Combinational logic circuits based on a power- and area-efficient memristor with low variability

The saturation of complementary metal–oxide–semiconductor (CMOS) technology in terms of area and power efficiency has given rise to advanced research on nanodevices. Memristors and their switching properties facilitate the implementation of various combinational logics and neural networks by potential replacement of the existing CMOS technology for edge computing devices. This work presents the design, implementation, and performance evaluation of memristor-based combinational logic circuits including adders, subtractors, and decoders via MATLAB Simulink and Cadence Virtuoso. In this work, we propose an optimized design of memristor-based combinational logic circuits and conduct a comparative study with the conventional method. The proposed memristor model is thoroughly validated experimentally for a high-density Y 2 O 3 -based memristive crossbar array and shows ultralow values in device-to-device and cycle-to-cycle variability.
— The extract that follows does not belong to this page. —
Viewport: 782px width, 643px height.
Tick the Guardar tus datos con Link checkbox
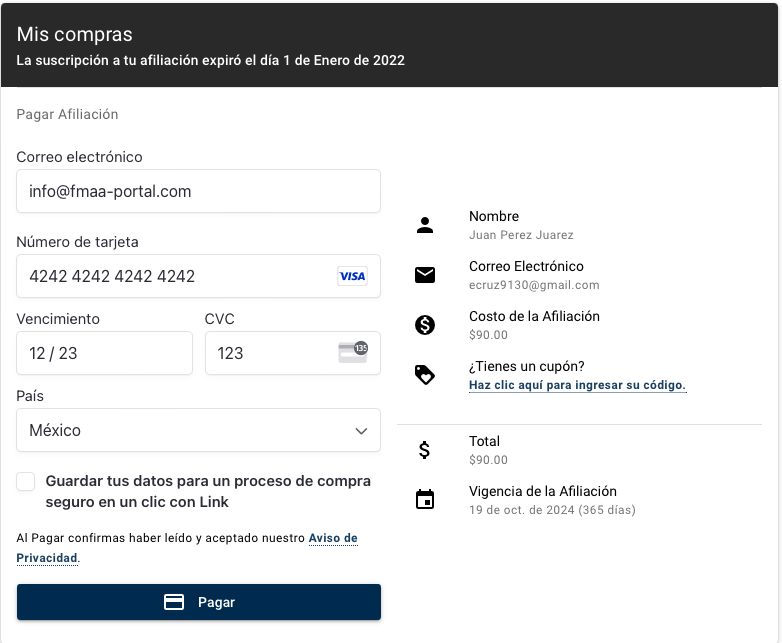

The power calculated from these circuits is reduced by more than 90% as compared to conventional CMOS technology implemented in Cadence Virtuoso. Moreover, the number of components utilized in the memristor-based logic circuits is significantly reduced in comparison to existing CMOS technology, which makes it more area-efficient and opens new avenues for the design and implementation of complex logic circuitry in few-micrometer scale.